I just assumed it was wild-like the Vested.
Sergius said nothing, sipping his tea quietly, but he watched Ravan closely as the bird continued to move through his thoughts.
But an aegis doesn't make sense for Piven, the raven finally said, sounding exasperated.
Sergius nodded. "As you know, there is an aegis born for each Valisar, and now Piven is-"
Wait! Wait! Ravan said, swooping now around the table.
Sergius pursed his lips. "That took longer than I thought it would."
No! That can't be! Ravan paused, then he hopped to stare at Sergius. Why didn't you tell me?
Sergius sighed. "Because, while I suspected it, I didn't know for sure until you mentioned trammeling Greven."
How did they hide it?
"The Valisars are all about secrets and there was no better practitioner of secrets than King Brennus. He had no magical endowment to speak of that I knew of, but he more than made up for it with his shadowy plans and plottings...this is another of his masterstrokes."
Piven is Valisar!
"Indeed, or Greven would simply be a very angry man without a hand."
He's a true heir?
"Yes, I'm astonished to say he is. I imagine Brennus would have been distraught, after all the trouble he must have gone to to keep Piven's birth a secret, for his son to be so disabled."

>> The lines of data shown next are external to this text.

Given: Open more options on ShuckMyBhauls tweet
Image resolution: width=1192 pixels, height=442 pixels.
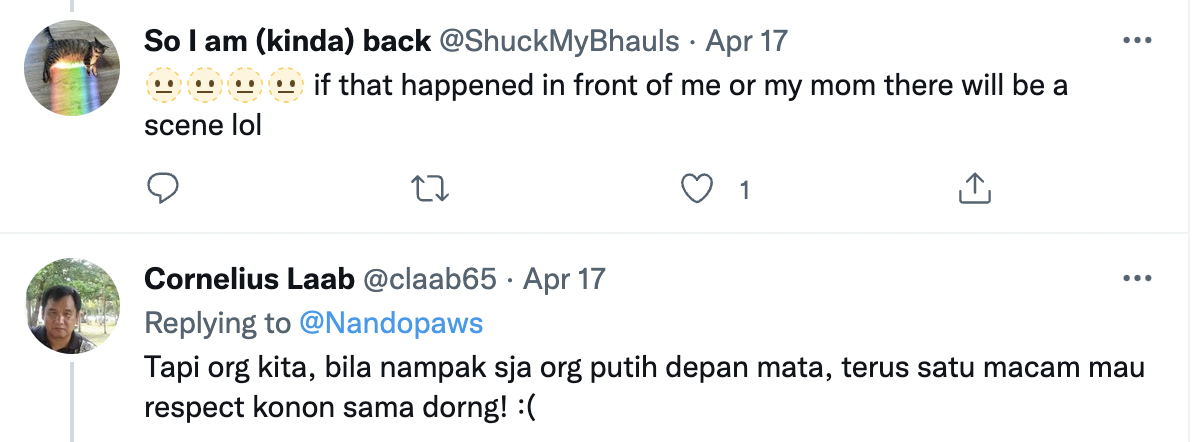Looking at the screenshot, I should 1138,41.
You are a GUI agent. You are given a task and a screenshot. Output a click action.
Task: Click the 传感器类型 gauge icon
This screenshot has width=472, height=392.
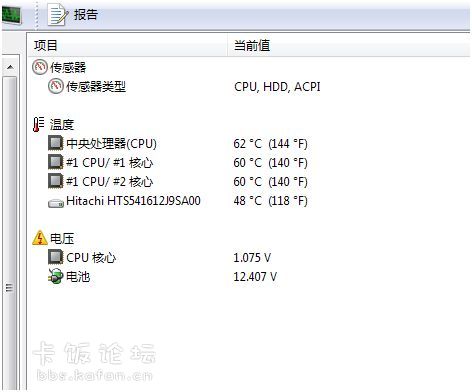click(56, 86)
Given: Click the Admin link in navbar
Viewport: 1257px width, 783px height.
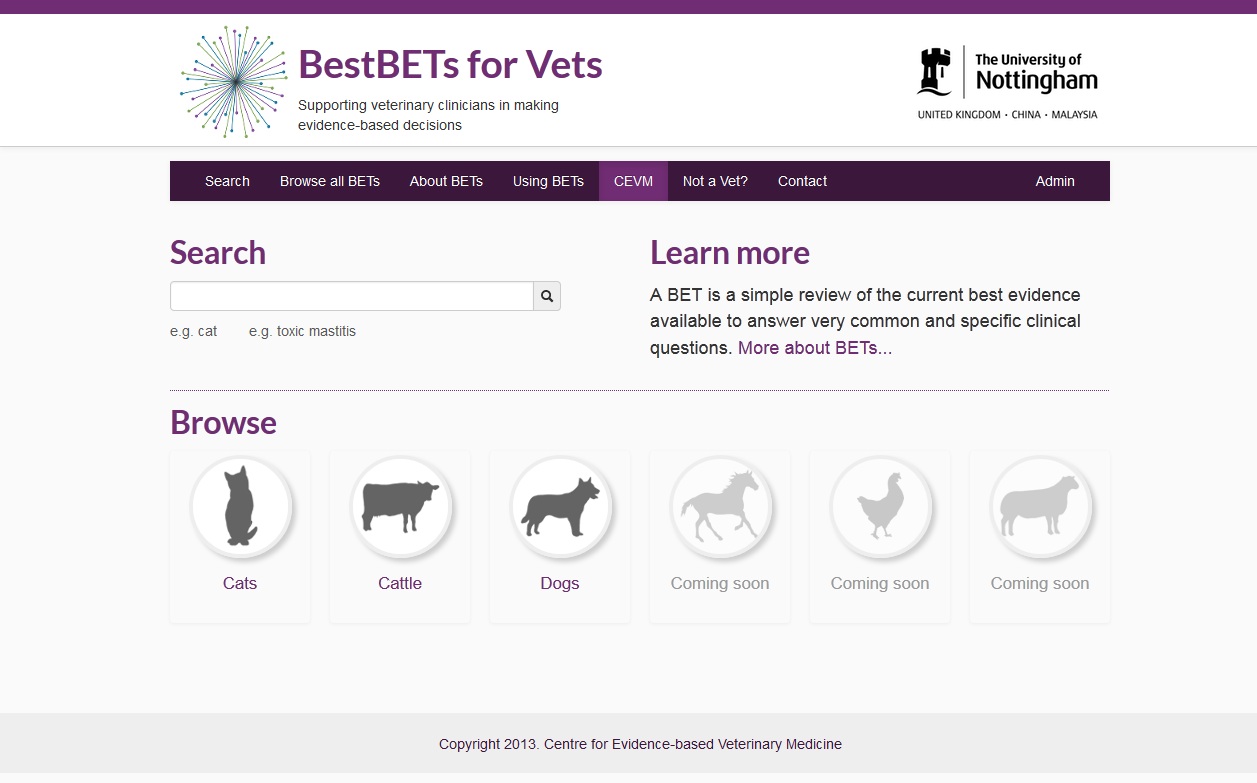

Why do that in the first place?
Sergius shook his head. "For all his lacking in magic, Brennus was more Valisar than any other I've known since Cormoron. He took his duty as sovereign deeply seriously-perhaps it's his lack of magic that drove him to make up for it in other ways. He must have forced Iselda to give birth to Piven in secret as a form of protection. Now I think of it, they said Iselda lost a baby son and very soon after, as a means of helping her to get over yet another death, she adopted the newborn Piven."
How devious.
"It is, but history has proven his actions to be well advised. In keeping Piven's true identity a secret, no one but us-outside of the boy himself and Greven-know who he is. Loethar wanted to kill all the Valisars. We know he would have, given the chance. He spared Piven only because he was adopted, and his simpleton status no doubt helped. Does the boy look like a Valisar?"

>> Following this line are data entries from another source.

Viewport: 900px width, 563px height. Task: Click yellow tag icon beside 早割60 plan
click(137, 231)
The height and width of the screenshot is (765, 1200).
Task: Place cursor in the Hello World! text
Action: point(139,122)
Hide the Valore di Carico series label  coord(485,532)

Ravan pondered this. He's dark and doesn't look much like Leo. I don't think he resembles Brennus, though. If anything, he could be Loethar's son.

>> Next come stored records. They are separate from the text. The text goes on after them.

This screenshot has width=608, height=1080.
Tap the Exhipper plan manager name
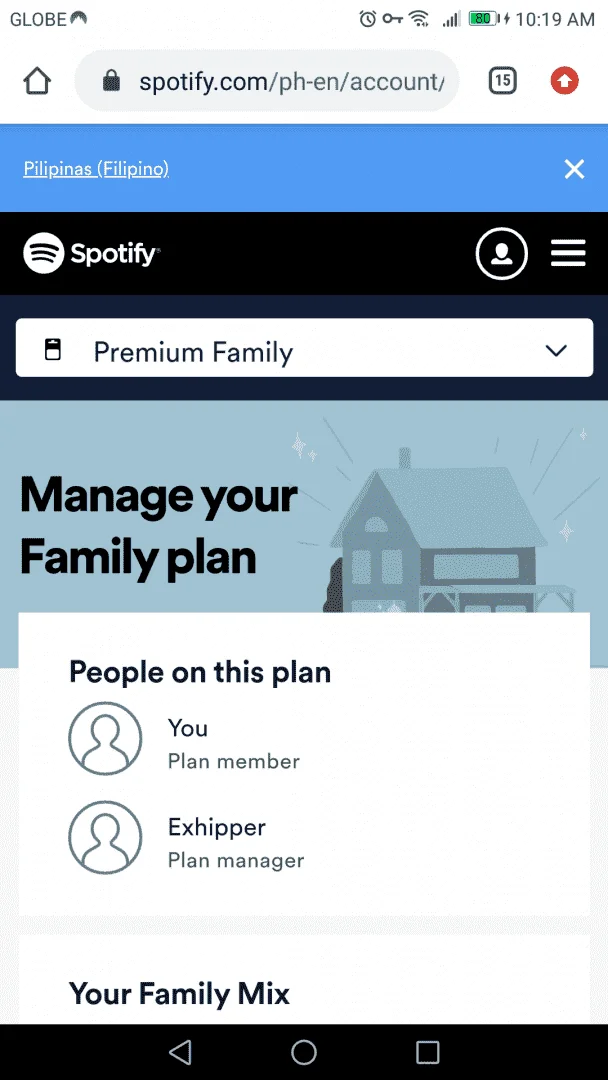tap(217, 827)
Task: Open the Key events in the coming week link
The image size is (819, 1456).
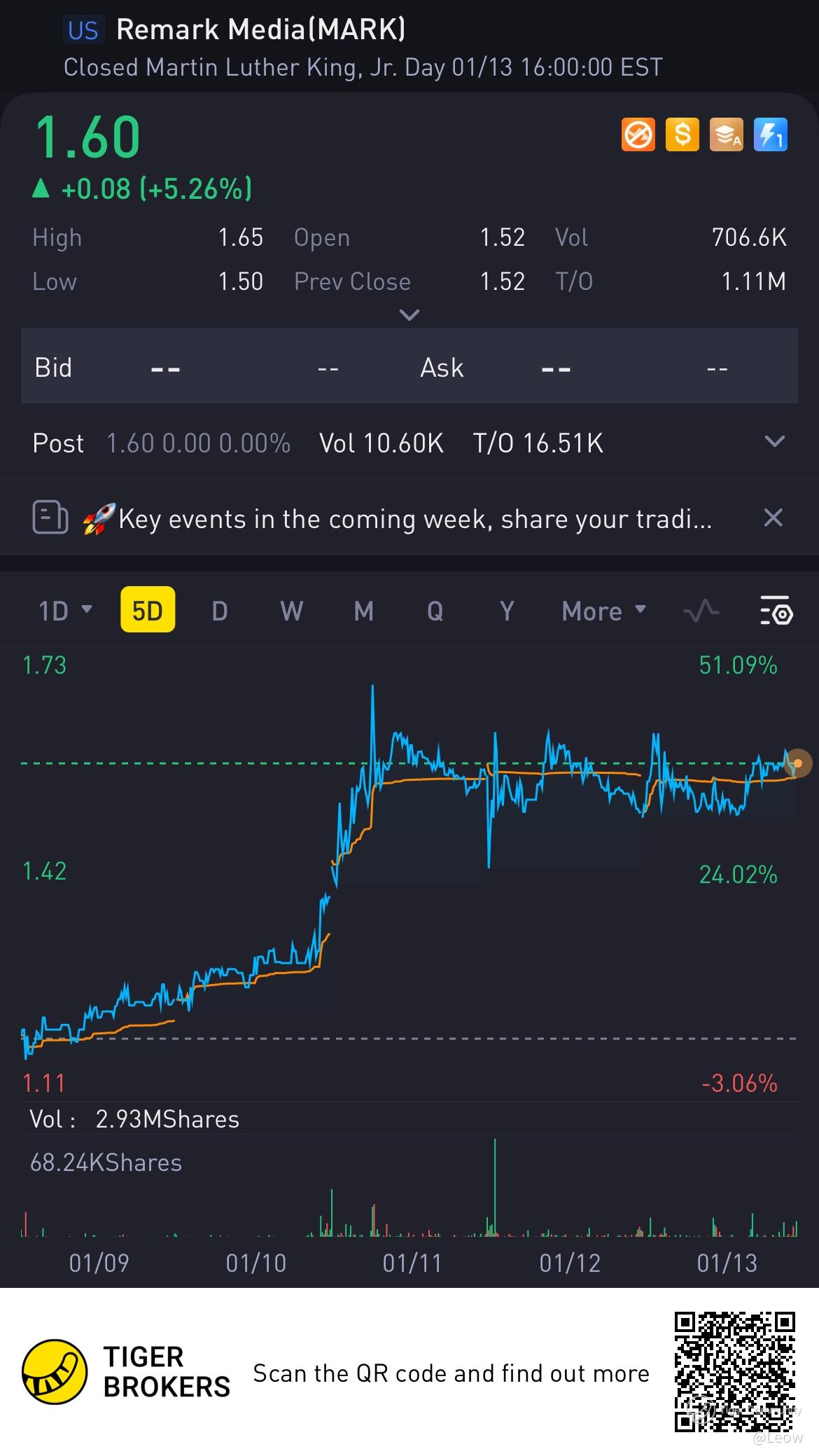Action: pos(397,519)
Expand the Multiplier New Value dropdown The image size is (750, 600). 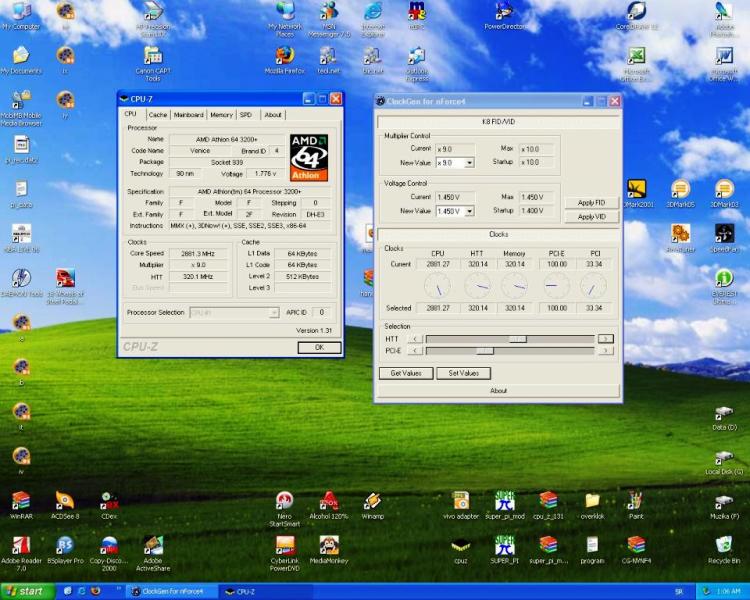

Sergius waved a hand. "I just wondered why no one had picked a resemblance previously but then again when you're not looking for the resemblance you can be fooled. Either that or Piven takes after ancestors no one has seen. Cormoron possessed dark, brooding features."
So no one but Brennus and the queen knew.
"Well, that can't be right. They would have needed at least one other ally. A wet nurse, presumably, someone to take care of the baby until they contrived to stumble upon him and bring him back to the palace."
What about Freath?
"He gave no sign of knowing, did he?"
Not that I could ever tell.
"Knowing Brennus, I imagine he would have shared this secret with only the people who needed to know. Perhaps Freath was only privy to the journey the heavily pregnant Iselda took but not its outcome."
Freath's been away with the one called Kirin. They went north. I followed them for a while.
"Ah yes, Kirin. You've never felt his magic again?"
I haven't but that doesn't mean he hasn't used it.
"True. His is a skill they would need to keep incredibly secret."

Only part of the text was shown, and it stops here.